_Aufgabe 1_
Wie viele Leistungssportlerinnen wurden laut dem folgenden Ausgangstext befragt, und aus welchen leichtathletischen Disziplinen stammten sie?

_Ausgangstext_
###
Physisches Selbstkonzept und Körpergewichtsstatus von Leistungssportlerinnen aus leichtathletischen Wurf- und Laufdisziplinen
Physical Self-Concept and Body Weight Status in Female Elite Track and Field Athletes Competing in Throwing and Running Disciplines
ZUSAMMENFASSUNG
Problemstellung: Körperbaumerkmale differieren in Abhängigkeit von disziplinspezifischen konditionellen Anforderungen und können in unterschiedlichem Maße vom geschlechtsspezifischen Körperideal abweichen. Eine verringerte Körperzufriedenheit kann insbesondere bei Athletinnen im Jugendalter und frühen Erwachsenenalter eine Beeinträchtigung des allgemeinen Selbstwerts zur Folge haben. Die dargestellte Untersuchung ging der Frage nach, inwiefern sich konstitutionelle Unterschiede von Sportlerinnen aus kraft- und ausdauerbetonten Sportarten in deren physischem Selbstkonzept widerspiegeln. Methoden: Hierzu wurden 35 Leistungssportlerinnen aus leichtathletischen Wurf- und Laufdisziplinen mit dem Physical Self Description Questionnaire (deutsche Version; 21) sowie zu anthropometrischen und biografischen Daten befragt. Zur Ermittlung von Gruppenunterschieden wurden der t-Test bzw. multivariate Kovarianzanalysen durchgeführt. Ergebnisse: Erwartungsgemäß wiesen die Werferinnen (24,1±2,6) im Vergleich zu den Läuferinnen (19,4±1,4) einen höheren Body-Mass-Index (BMI; p<0,01) auf, welcher mit einer verringerten Figurzufriedenheit assoziiert war (eta-square =0,522; p<0,01). Jedoch ließen sich auf den übergeordneten Ebenen des physischen und globalen Selbstwerts weder in Abhängigkeit von der Disziplin noch in Abhängigkeit vom BMI negative Selbstbeurteilungstendenzen feststellen. Diskussion: Die Ergebnisse lassen auf eine höhere Körperunzufriedenheit bei Sportlerinnen mit zunehmendem BMI schließen. Die Annahme, dass Athletinnen aus kraftbetonten Sportarten eine generelle Beeinträchtigung ihres Selbstkonzepts aufweisen, findet durch die ermittelten Ergebnisse hingegen keine Unterstützung. Eine Selbstwert schützende Funktion der Ausübung von Leistungssport bei erhöhtem Körpergewichtsstatus bleibt durch weitere Forschungsaktivitäten zu überprüfen.
Schlüsselwörter: Körperkonzept, Selbstwert, Athletinnen, Kraftsport, Ausdauersport.
###
_Datenteil_

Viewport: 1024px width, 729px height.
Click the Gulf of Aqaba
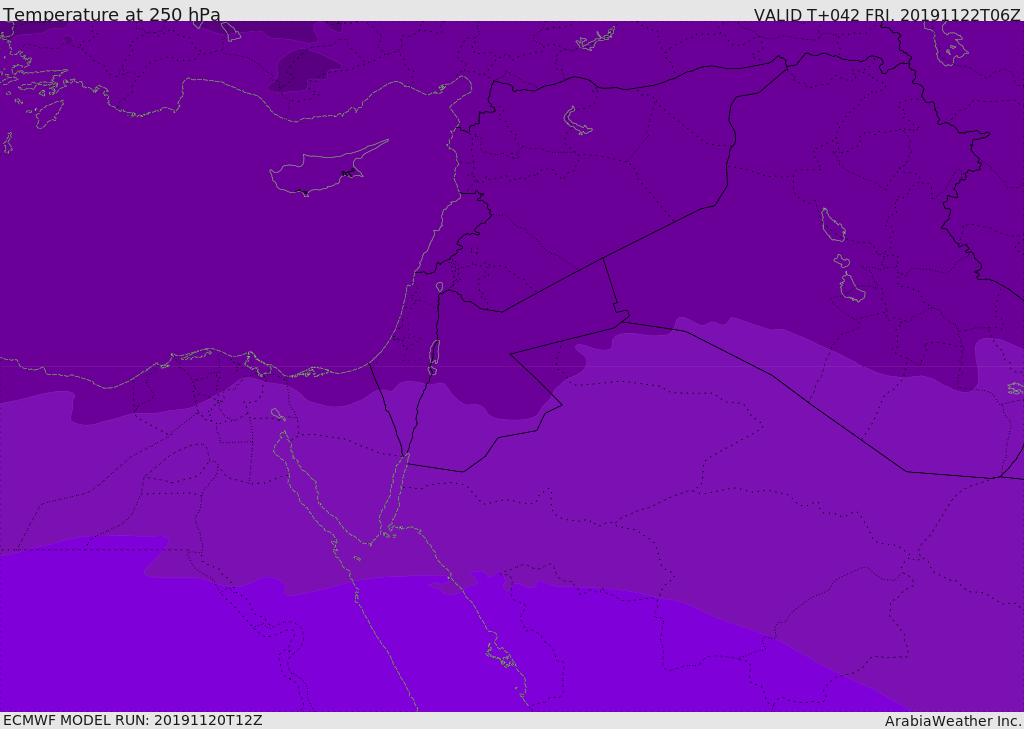click(396, 490)
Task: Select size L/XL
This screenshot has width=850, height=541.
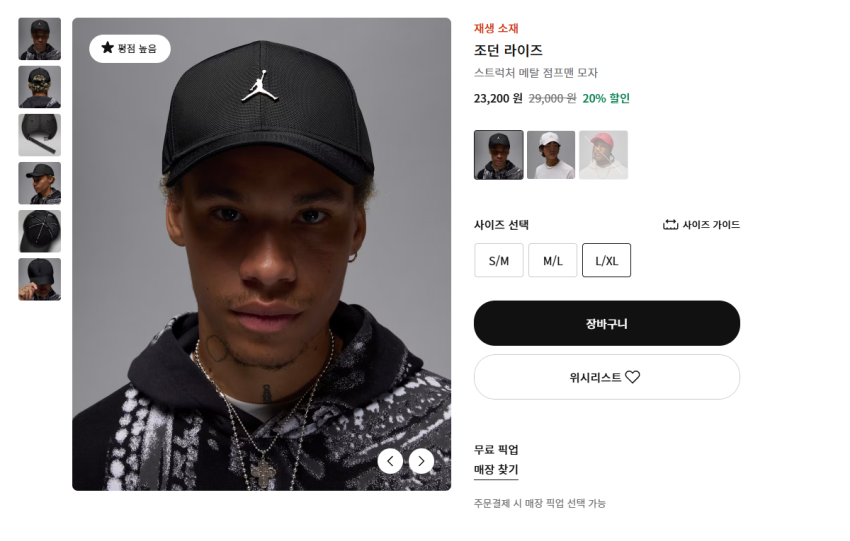Action: click(607, 261)
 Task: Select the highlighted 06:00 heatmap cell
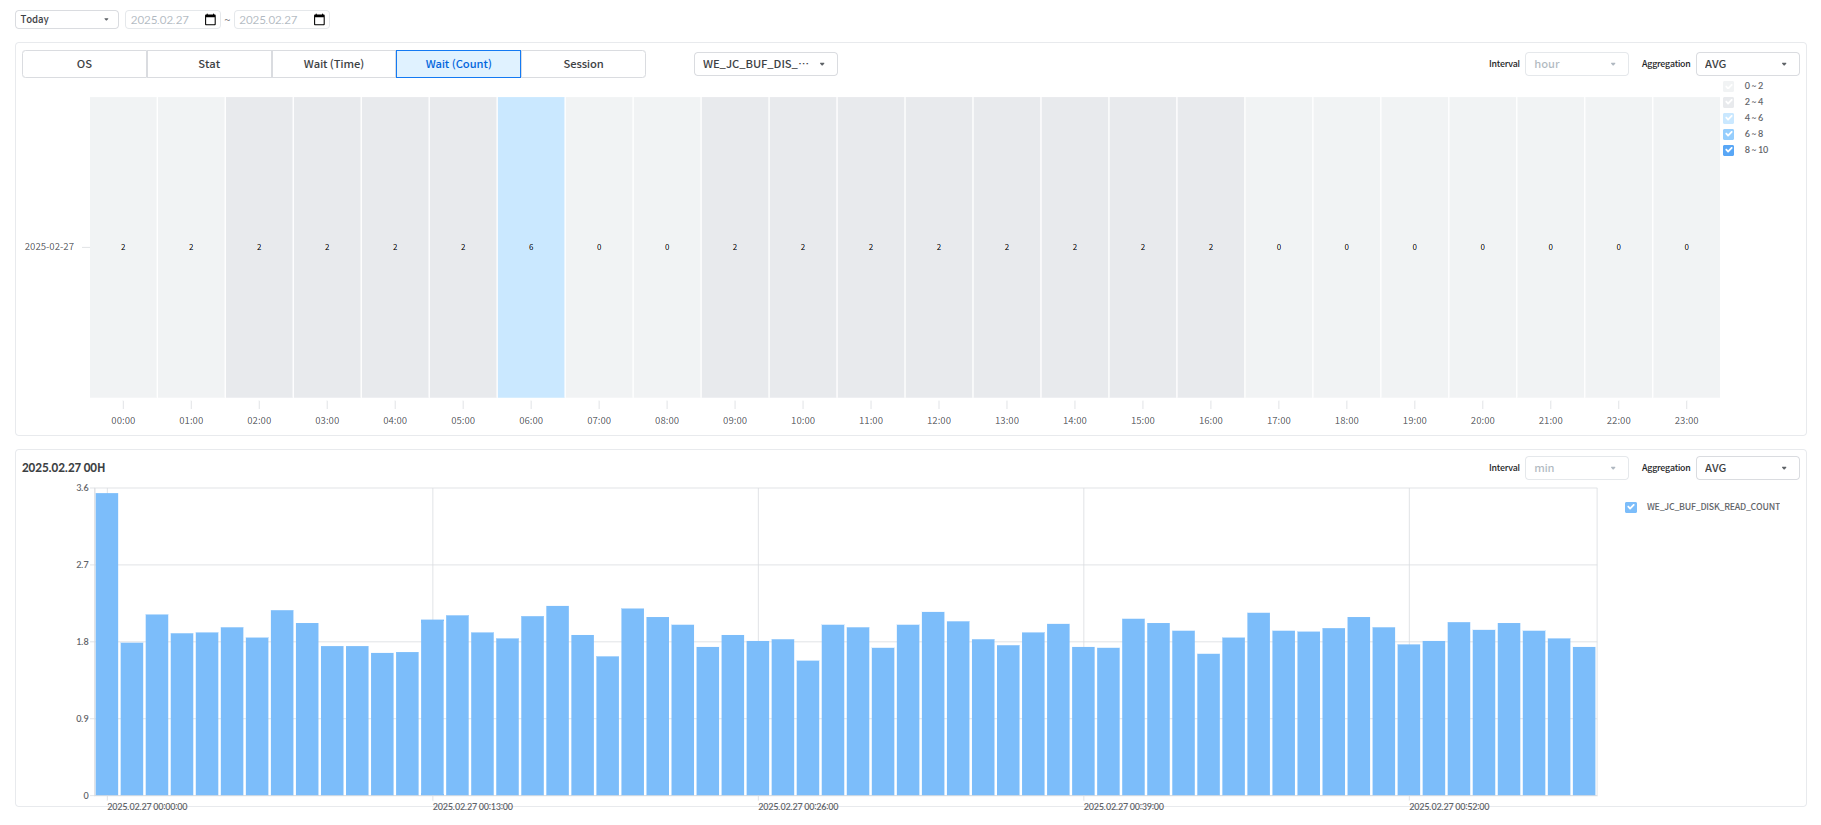[531, 247]
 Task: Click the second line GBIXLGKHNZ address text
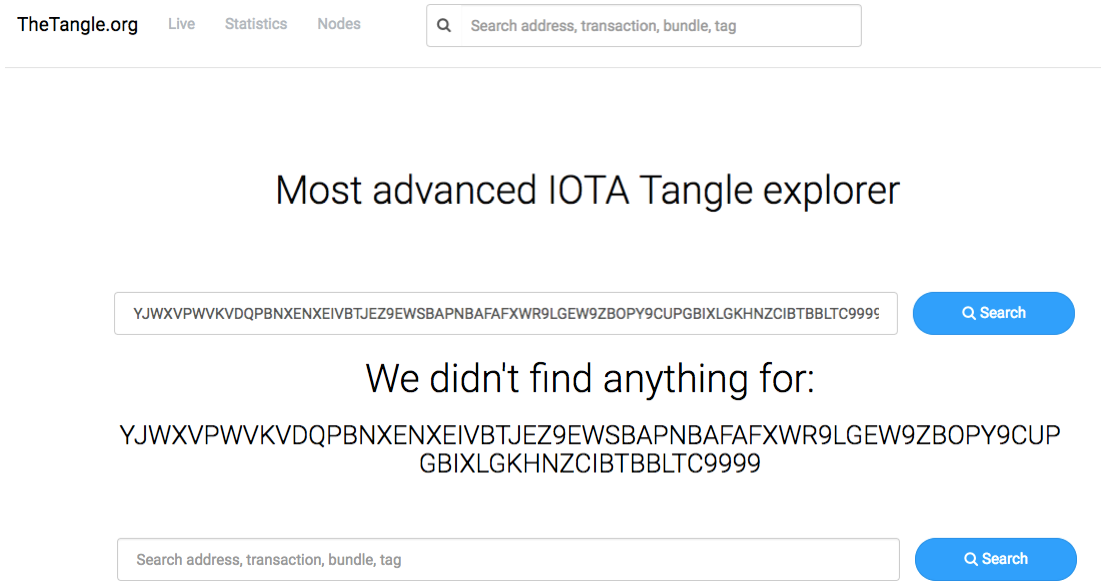590,464
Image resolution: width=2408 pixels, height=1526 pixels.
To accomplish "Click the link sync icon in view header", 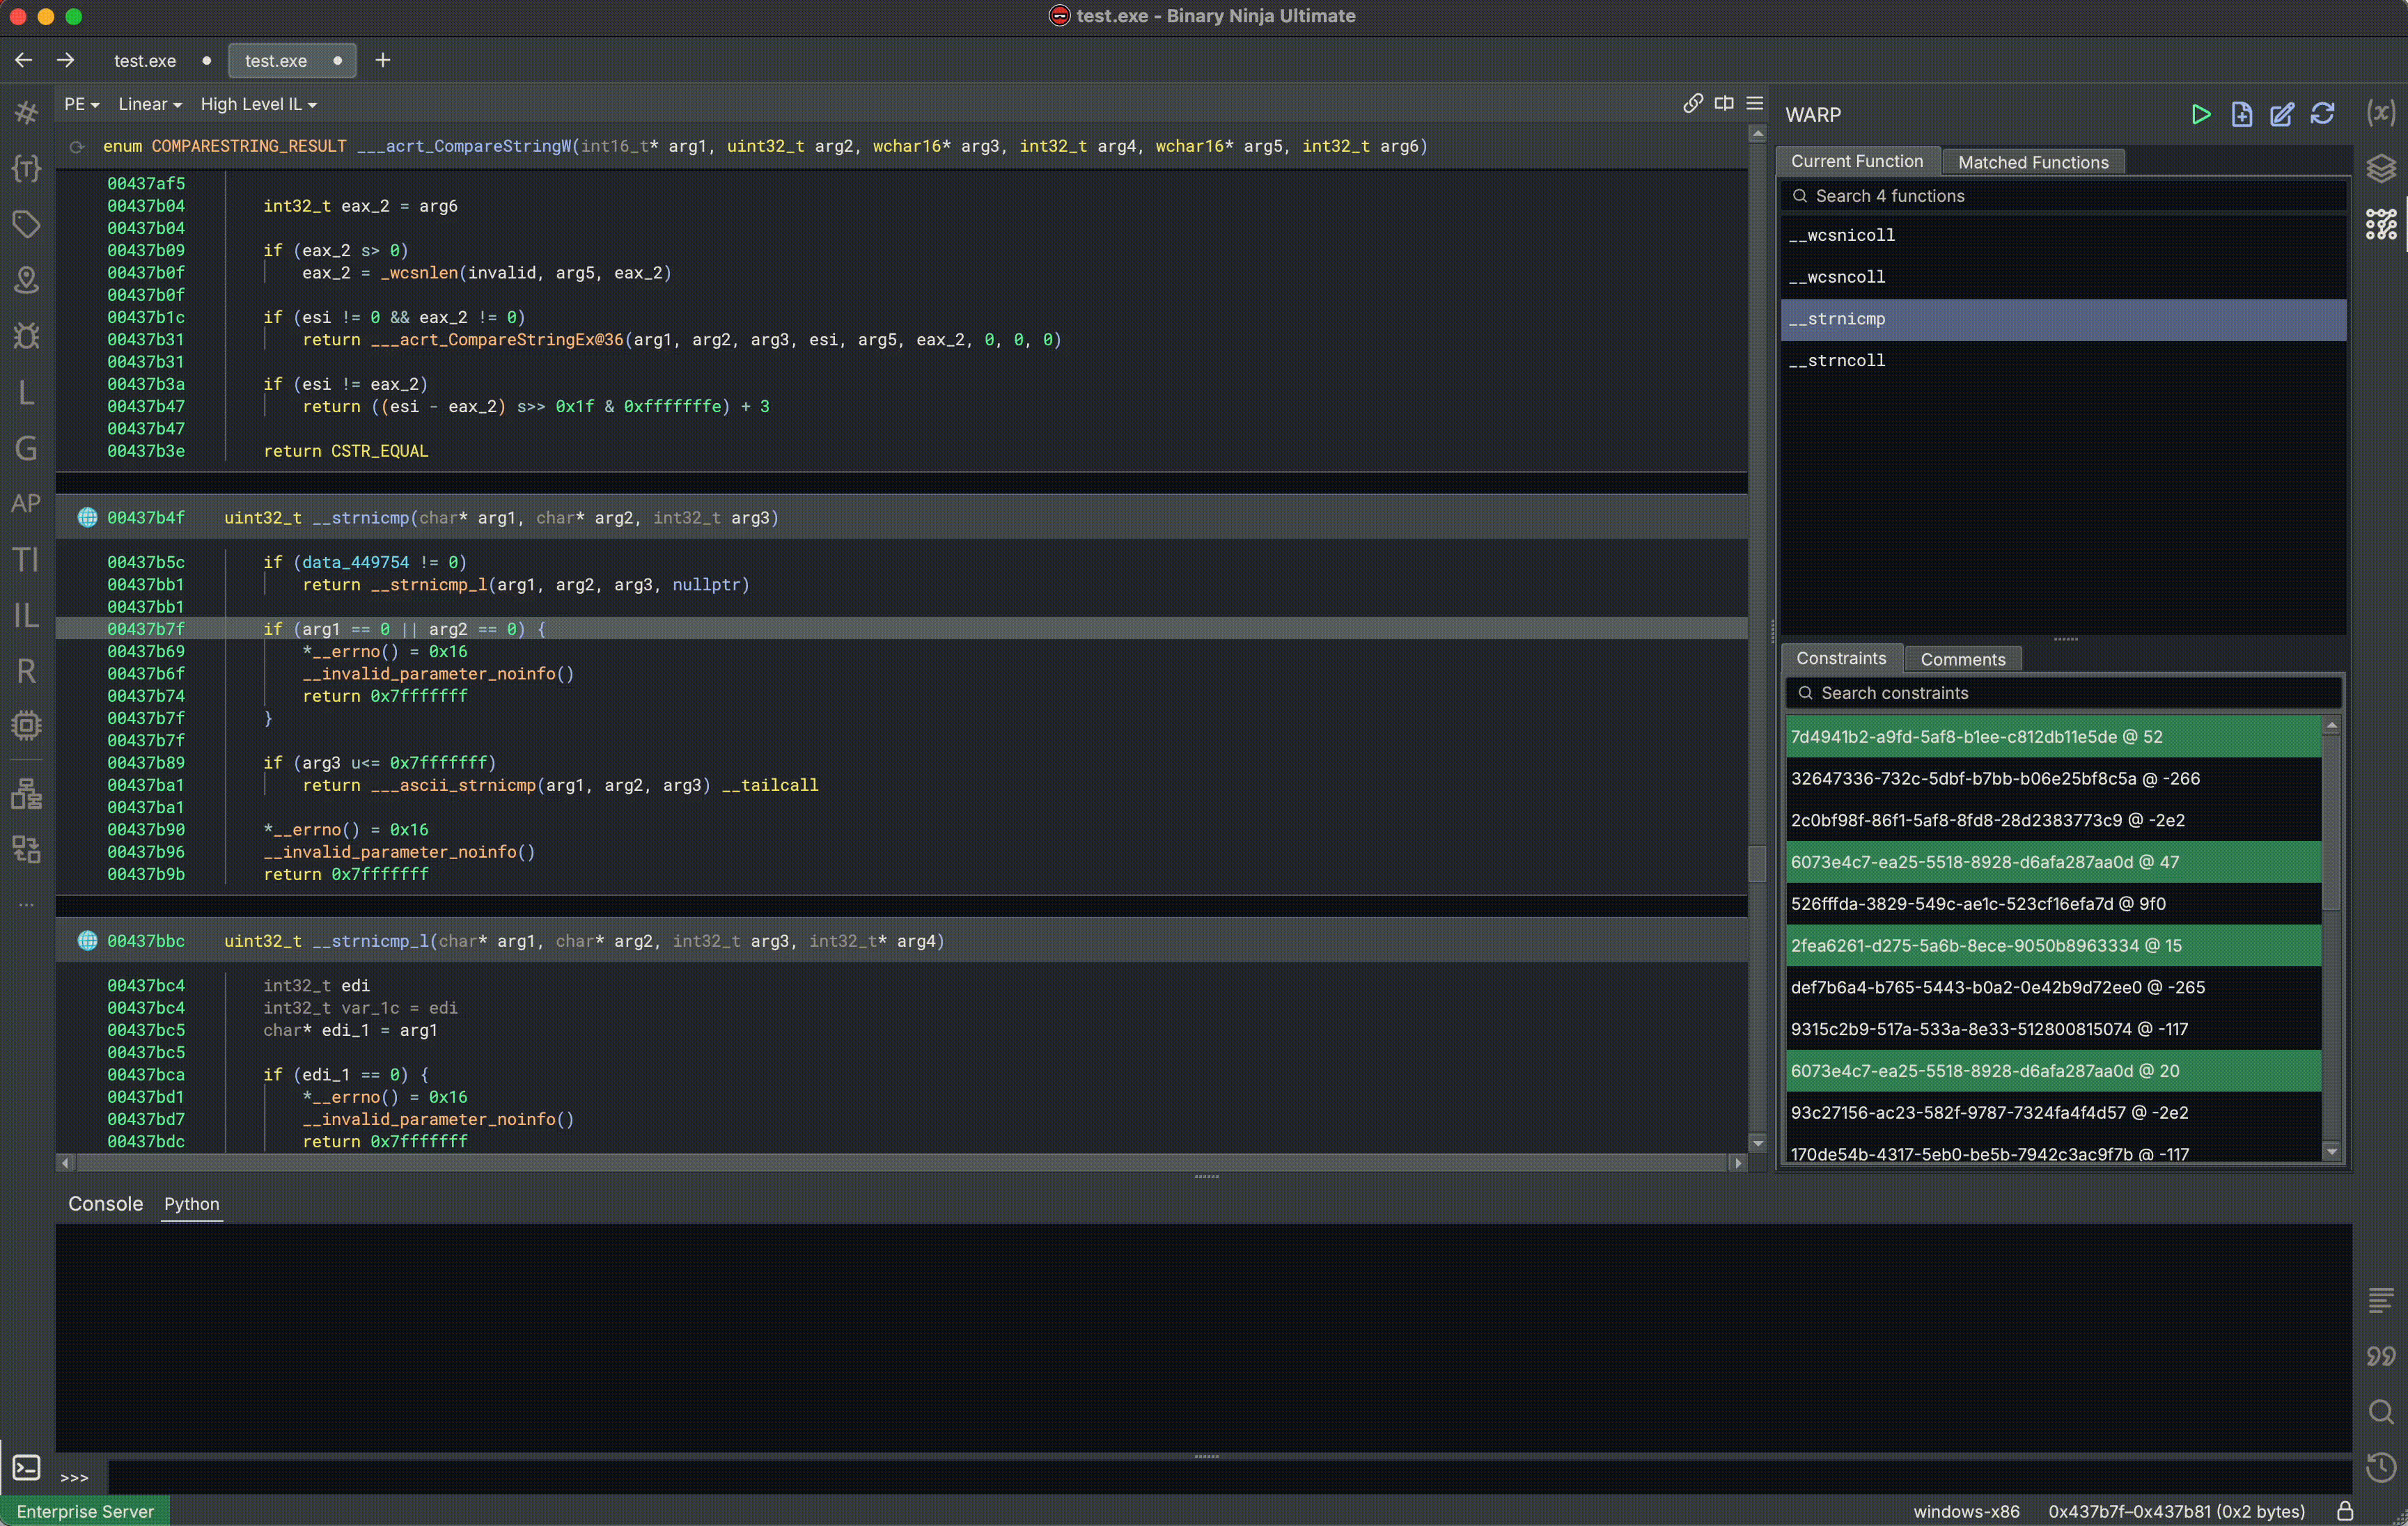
###
_Aufgabe 2_
Gib den Abschnitt der Auflistung ab der Zeile mit „Task: Select the“ bis zum Ende der Auflistung wortgetreu aus, beide Enden eingeschlossen. Lass dabei die Bilder weg.

_Vollständige Ausgabe 1_
Befragt wurden 35 Leistungssportlerinnen aus leichtathletischen Wurf- und Laufdisziplinen.

_Vollständige Ausgabe 2_
 Task: Select the highlighted 06:00 heatmap cell
[531, 247]
 Task: Click the second line GBIXLGKHNZ address text
590,464
Image resolution: width=2408 pixels, height=1526 pixels.
To accomplish "Click the link sync icon in view header", 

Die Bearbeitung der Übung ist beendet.